Thursday, April 29th, 2010

Web-programmer Eric Harrison talks about the unmet promises of frameworks:

These frameworks all promise rapid development through pre-built methods and APIs that take me from Point A (the idea of the app I have to build) to Point B (the finished product). The problem I’ve found is that in the applications I need to build, Point B is never where I need to go. For example, let’s say that I’m building a Content Management System for work. The application flow looks something like this:

  1. User views a page that has tabular data retrieved from the database.
  2. User clicks on a record in that table to pull up a form to edit that data.
  3. Application retrieves data from database, displays it in a form.
  4. User edits the data, clicks Save.
  5. Application takes the data from the request, checks the validity, then stores the data in the database.
  6. [Repeat as needed]

Pretty simple workflow, and is often one of the things that these frameworks are built to handle. They’ll have ActiveRecord interfaces to automatically understand the data in the database. The framework will have a magic tabular output mechanism to take the list of records and make a large HTML table and display all of the data. The framework will also have some magic methods to create a form that is linked to the ActiveRecord entity and handle all the data validation and processing.

This all works great… as long as your application has a single table with a very strict set of rules. As soon as you add relationships between multiple tables and crazy business logic (which exists in every single application I’ve ever built), these frameworks start to fall apart. You then spend hours poring through documentation figuring out how to extend the ActiveRecord class with your own ActiveRecordSpecialTable class that handles the many-to-many relationships. Then you have to dive in to the output mechanisms and figure out how to trick the framework into displaying an edit form with data from multiple sources. And so on, and so forth. Forever.

Meanwhile, by merely applying your years of web development experience, you could have made two simple scripts. One to display tabular data and one to display a form.

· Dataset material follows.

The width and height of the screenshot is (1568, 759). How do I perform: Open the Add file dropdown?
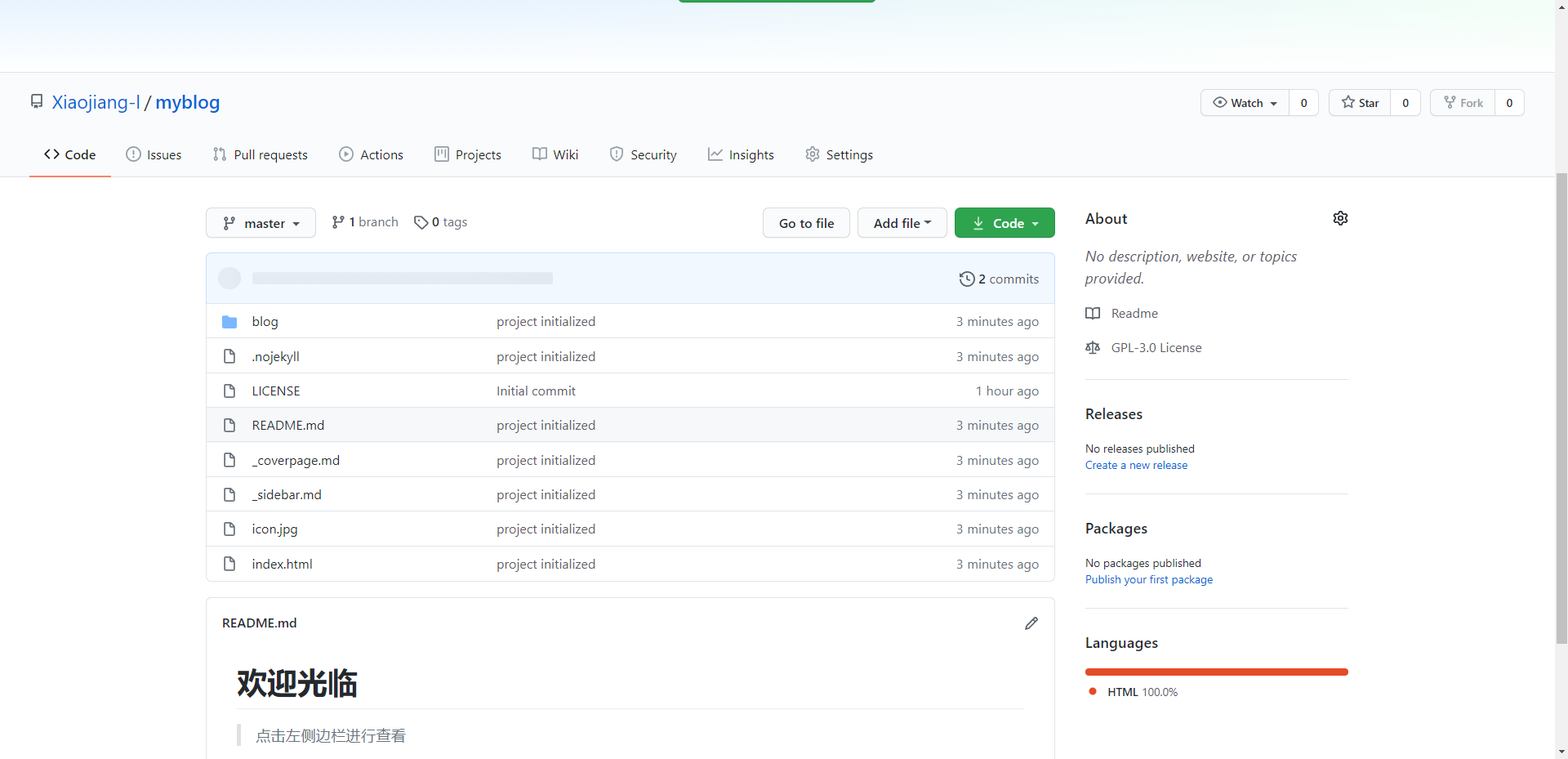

You could have quickly crafted a back end script to pull data from the database using an SQL statement like:

SELECT posts.id,
posts.title,
posts.dtg,
users.firstname,
users.lastname
FROM posts
LEFT JOIN users
ON posts.user_id = users.id

Nice, simple, and easy to maintain.

The problem I noticed is that these frameworks are very good at taking my application from Point A to Point B, but very bad at taking my application from Point B to Point C.